2 November 2020

Time to Revisit 2D/3D?

The COVID epidemic is bringing a whole host of challenges to tutors and trainers in trying to deliver engaging teaching to students and staff – and in particular learning experiences which give the student a sense of context, place and shared experience. 

With on-site and classroom learning facing the greatest problems, many are naturally turning to remote teaching by Zoom (and similar), eLearning systems, or video.

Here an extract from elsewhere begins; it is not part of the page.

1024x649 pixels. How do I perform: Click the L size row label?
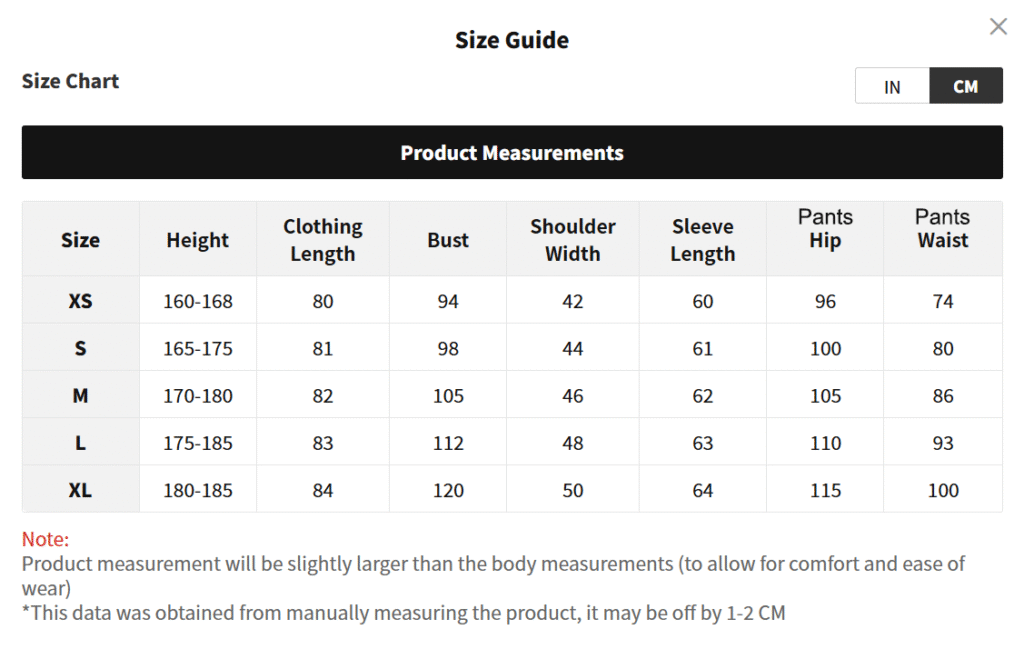pos(80,443)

The diagram below briefly highlights key challenges with each of these - and we'll dive into more detail next week.



Whilst the uptake of headset-based virtual reality (HMD-VR) for both entertainment and training/education has been increasing in the last year or so (and Oculus sold out of the Quest headset early in the pandemic, and its new Quest2 had 5 times the pre-orders of the Quest1), the HMD-VR approach has its own challenges during COVID:

Sharing headsets within a central location needs rigorous cleaning between use

Posting/couriering headsets around remote students is costly and risky

The cost of equipping every student with their own VR HMD is too expensive for most organisations/institutions.

And this is quiet apart from the challenges of the space to use them (although we’ve found the garden is good – at least in summer!) and the discomfort that some users feel.

So given the current situation shouldn't tutors and trainers be re-considering the 2D/3D approach to immersive learning – the Sims/Computer Game style where you operate in a 3D environment but the experience is delivered on an ordinary 2D screen – be that on a PC/Mac, tablet or even smartphone.

 


Such systems have the advantages that:

  • Compared to Zoom you place students in the environment and they can learn when they want and a their own pace.
  • Compared to eLearning they have more agency, being able to tackle tasks in a variety of orders and ways, and can even undertake collaborative activities.
  • Compared to video the students again have more agency, more ability to explore the environment, and content can be changed on a regular basis for minimal or no cost.
  • Compared to HMD-VR there are no headsets to buy, clean or distribute, and students can potentially use their own smartphones or tablets alongside their own laptops



Such 2D/3D approaches appear to have been forgotten and brushed aside in the race to the latest "shiny" VR experiences, despite the fact that whilst there is a lot of evidence comparing traditional eLearning to VR there is little that shows significant benefits from VR as against 2D/3D - and even some which shows a negative "benefit"!

So isn't it time to re-assess the 2D/3D approach (and perhaps find a better name for it!)?

And of course with Trainingscapes you can generate content for 2D/3D and VR at the same time, so if the situation changes and VR becomes more do'able (for some students, some of the time) then you'll be ready.